Since I started cycling 12 years ago, I smile me every kilometer. Sure, my constant blaze of this adventure was in part due to the brilliant guides of Cycle Europe, Andrea, Enrico and Michaela, who skilfully navigated through stunning regions of southern Tuscany between 30 and 45 miles per day. The huge grin on my face was also due to the fact that I could devour it on my e-bike like a delicious piece of tiramisu cake, regardless of the size, the slope or the length of the hill.

Often I found myself in the midst of the pack on the hills out of fear not to respect the suffering of others. Occasionally I had to pass for safety reasons (ie, my front wheel moved closer and closer to the rear wheel) or just because of that, and under those circumstances I often felt bad. The group generally accepted and breathlessly said things like "there she goes," when I move apologetically past the left side. Aside from this one time, our guide, Andrea, has initiated an impromptu man-on-machine challenge, tackling a very steep and long climb in "turbo" mode. Amazingly, he beat me in the end (I think he would rather have died on the bike than lose), and I was secretly relieved too. May people always triumph over technology.

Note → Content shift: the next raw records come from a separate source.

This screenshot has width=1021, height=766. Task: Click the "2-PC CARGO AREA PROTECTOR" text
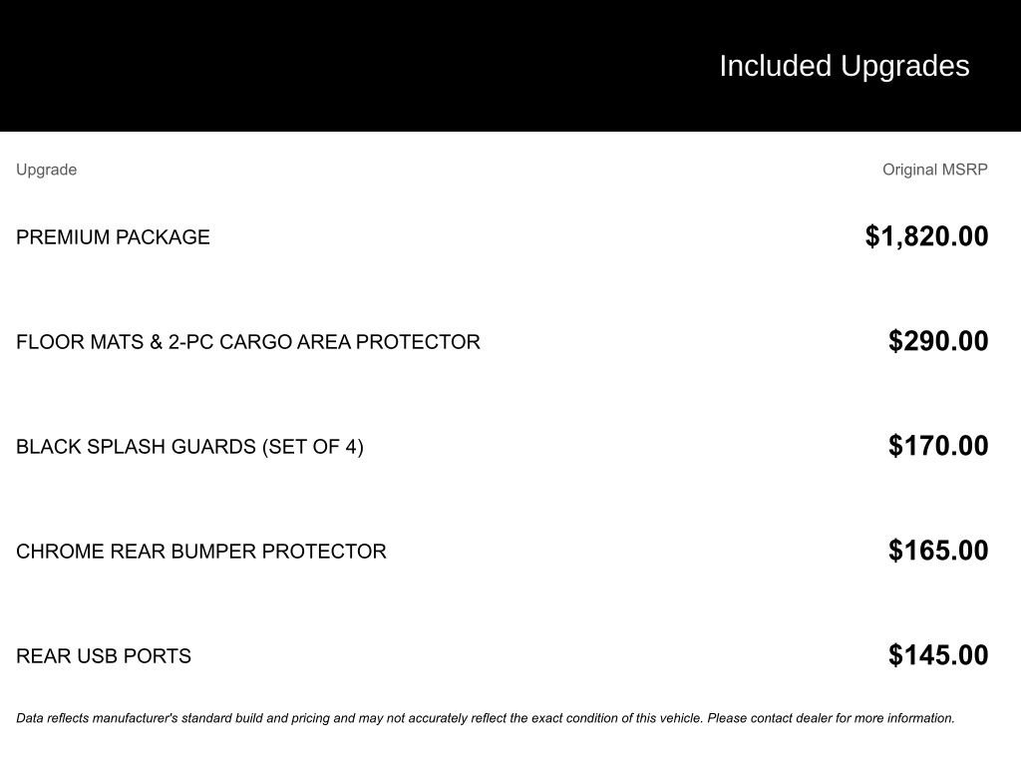[x=324, y=342]
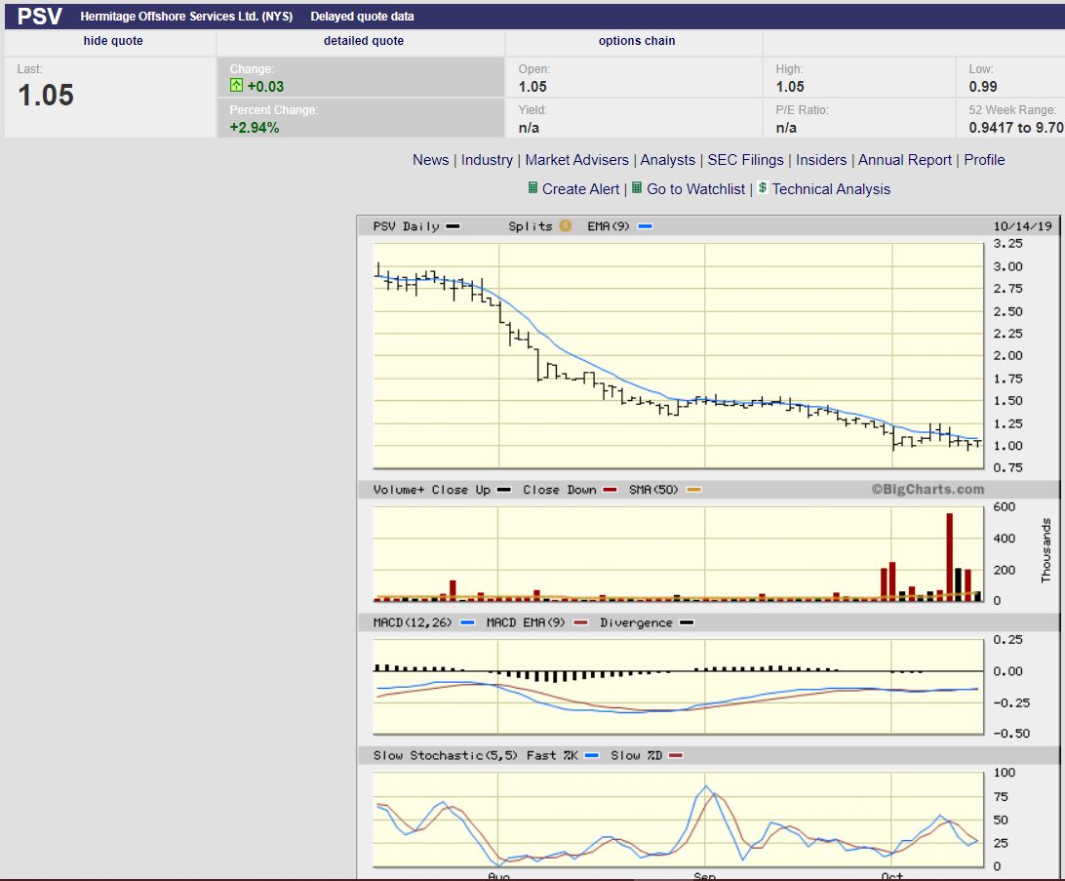Click the Go to Watchlist icon
This screenshot has height=881, width=1065.
tap(637, 188)
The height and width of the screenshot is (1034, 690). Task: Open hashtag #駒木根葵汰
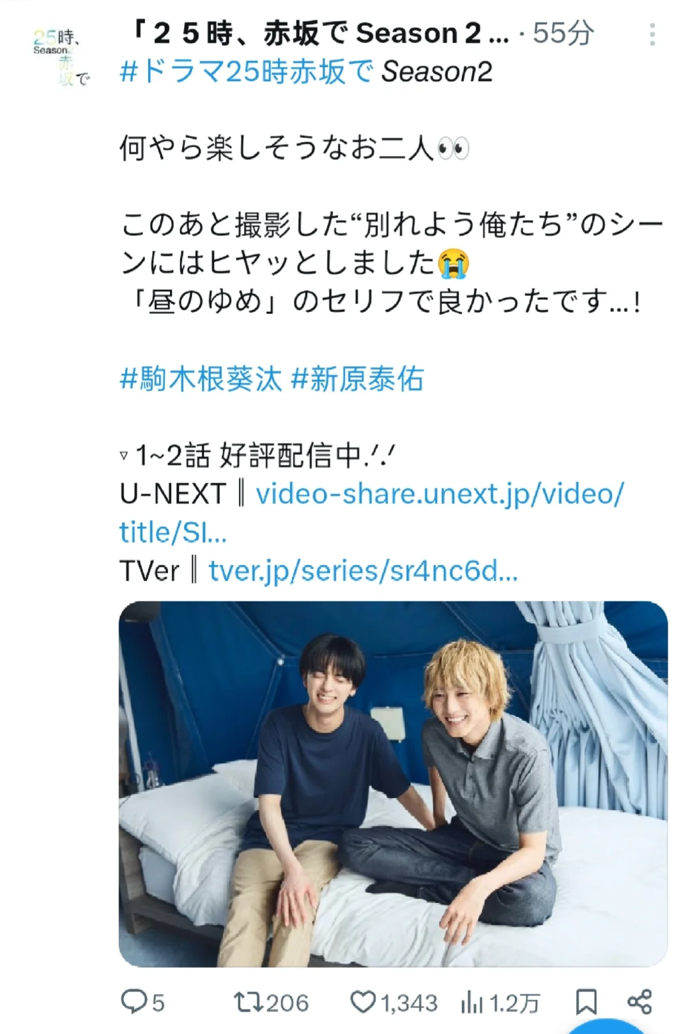pyautogui.click(x=201, y=379)
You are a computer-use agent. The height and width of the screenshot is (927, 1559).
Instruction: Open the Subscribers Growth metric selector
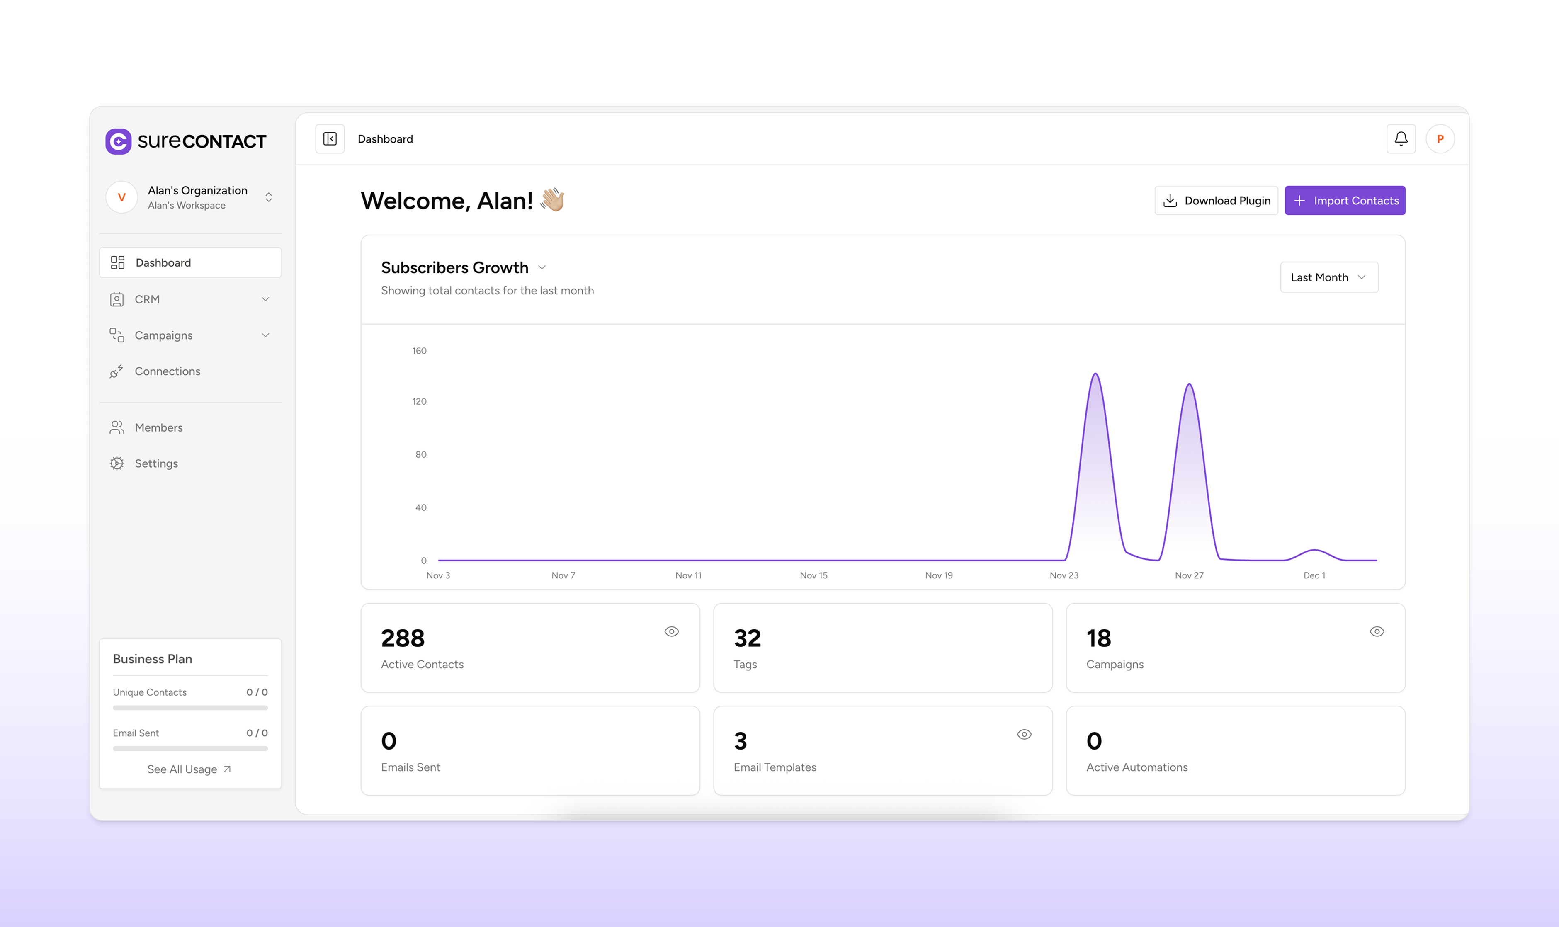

The reason why e-bikes stay (despite criticism from Nayayers)

The customer who complained to Price about the e-bikes that later resigned of their own volition. "He realized that he was selfish when he assumed that everyone could work so hard or have time to prepare," says Price, who is constantly adding more plug-ins to their fleet.

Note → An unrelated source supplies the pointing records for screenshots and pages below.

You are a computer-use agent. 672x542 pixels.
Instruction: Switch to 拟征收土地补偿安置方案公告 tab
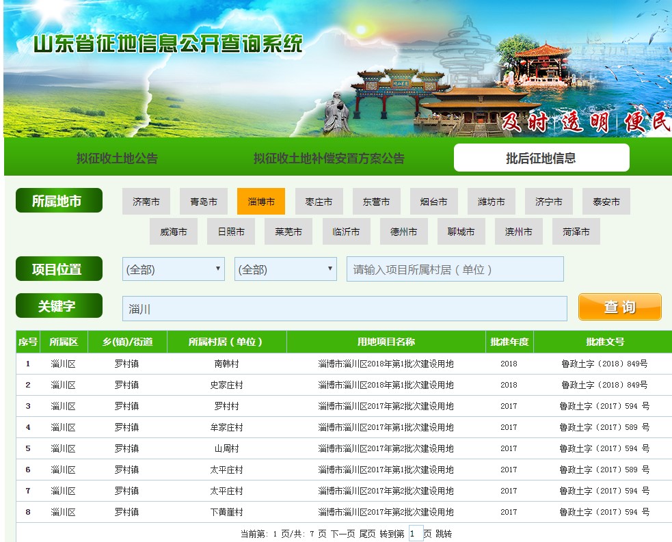pyautogui.click(x=329, y=159)
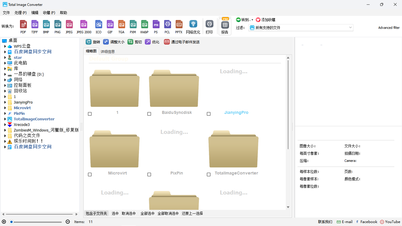This screenshot has height=226, width=402.
Task: Select the ICO conversion icon
Action: click(99, 27)
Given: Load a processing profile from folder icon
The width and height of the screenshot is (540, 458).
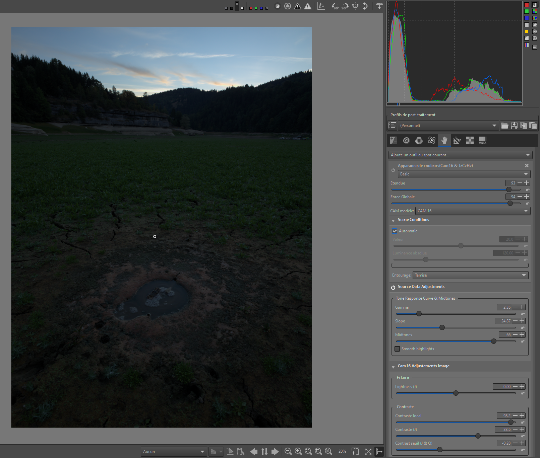Looking at the screenshot, I should click(x=504, y=126).
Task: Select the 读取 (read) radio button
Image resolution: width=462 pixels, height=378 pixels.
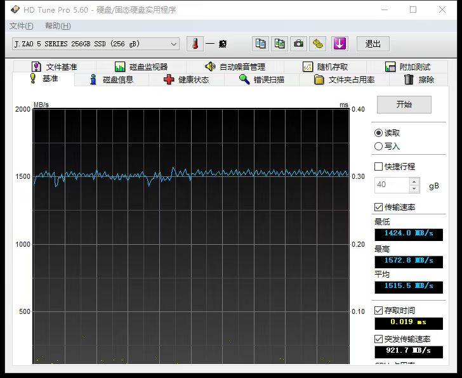Action: click(x=379, y=133)
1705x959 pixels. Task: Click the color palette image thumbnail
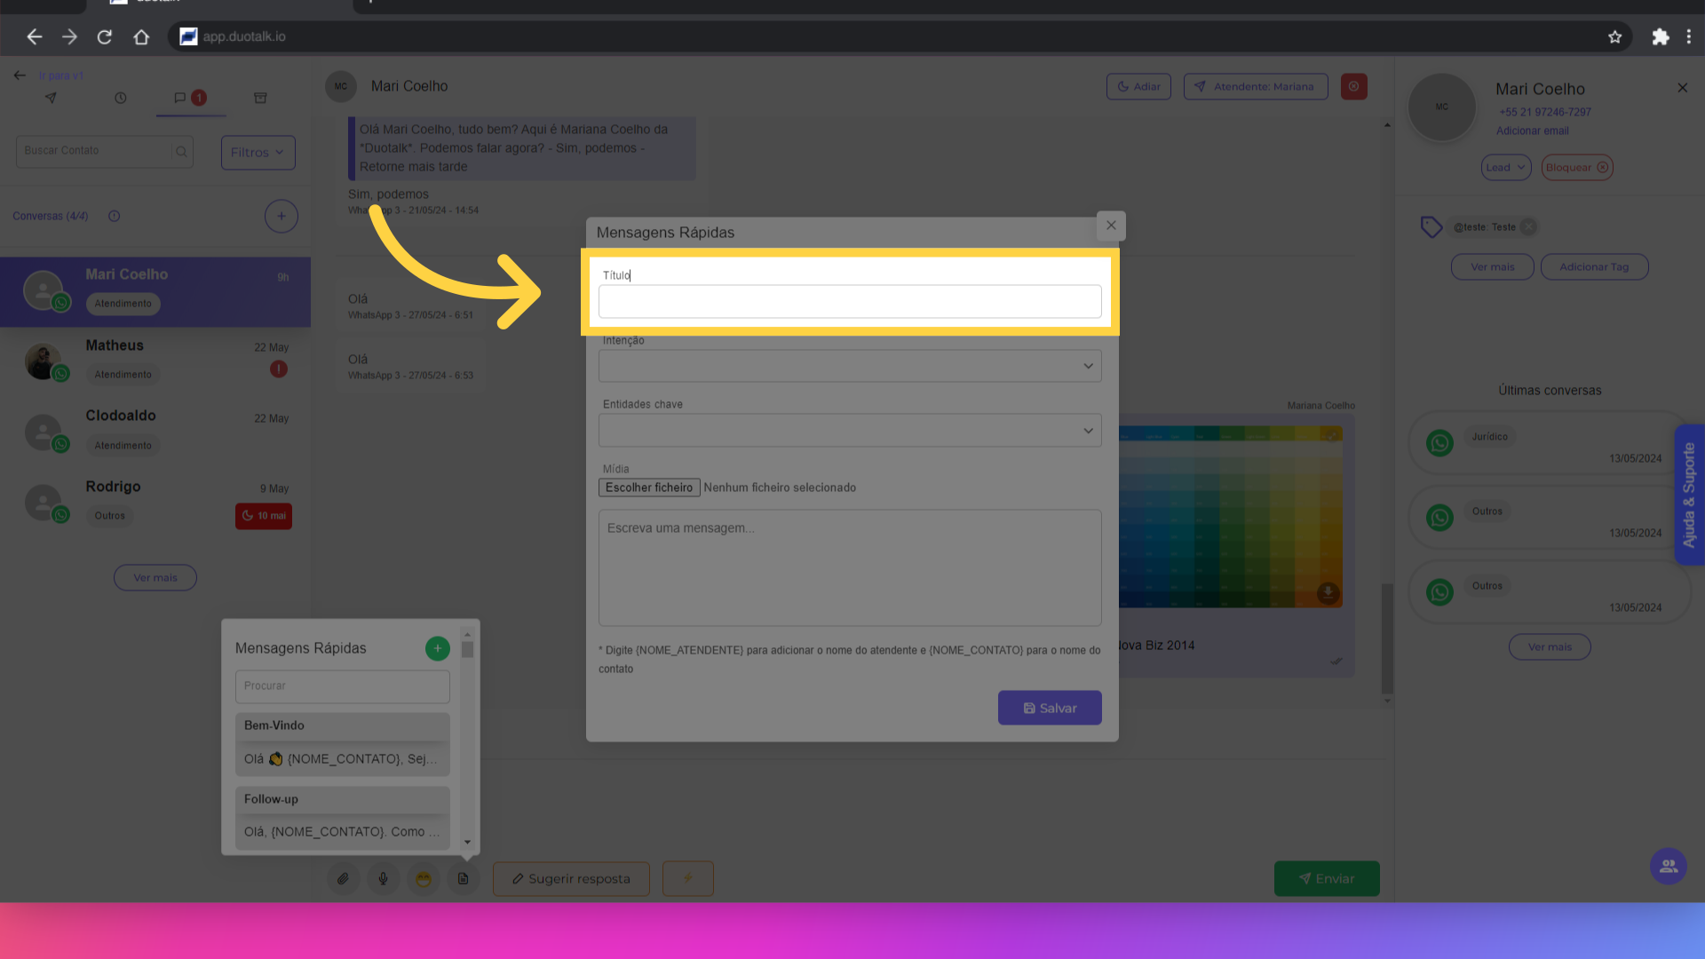[x=1230, y=517]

"Last year we only had 20 e- We had 40 in 2018 and next year we'll probably add a dozen more, so when we're in high season, we're usually sold out, making driving so much more accessible and more enjoyable. "19659002] The fact is, e-biking does not restrict your driving, it improves it. E-bike is not only a transitional tool for non-cyclists, but also an excellent alternative for those who were once enthusiastic drivers, but for some reason can not ride as they used to.

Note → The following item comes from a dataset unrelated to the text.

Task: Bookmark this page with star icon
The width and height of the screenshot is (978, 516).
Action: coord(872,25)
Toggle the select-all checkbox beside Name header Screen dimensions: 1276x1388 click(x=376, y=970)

"We had a group of three generations participating in one of our tours: two children, the parents and the 78-year-old grandmother." While grandma and dad both rode e-bikes, mother and kids were all on standard bikes, "says Bolz.

In another example of Fred Ackerman, the founder of Black Sheep Adventures based in California. E-Biking allowed a man to fulfill his last wish. "We had this one client in the seventies, when he was struggling against terminal cancer, had booked his last vacation with his children and grandchildren, and the e-bike enabled this man to be with his family on this last trip That's really special, "he says.

I am neither old nor ill, luckily I am not in shape. I train regularly, about two to three days a week. But I did not have time to turn outside all year round. I could have been muscular during the five-day ride, but I know that would have been expensive. I would probably have hit the back of the pack or, worse, got stuck in the support vehicle for much of the tour, especially during the ascent to the romantic hilltop villages that we called "home" every night. As a former enthusiastic cyclist this would have been a heavy blow to my confidence. More importantly, that would ruin the experience. Instead, I had a great time thanks to the e-bike!

"Yes, you work less on an e-bike, but you can do more," says Ackerman. "Someone who may only need to cycle in shallow areas can now ride as hilly as Tuscany, and can be a bit more demanding than would otherwise be the case with this technology." This applies to me and many others.

Duehring reiterates the mass appeal: "I think the people taking e-bikes […] want to be outside and active, they can reopen this door."

The door is wide open for me – I dream of where my e-bike will take me next. I already have invitations in California, Ireland, Maine, New Zealand and South Africa to take to the streets – and that's just from the people who were on my Cycle Europe tour. As long as there is a good chance to recharge every night, I can go anywhere.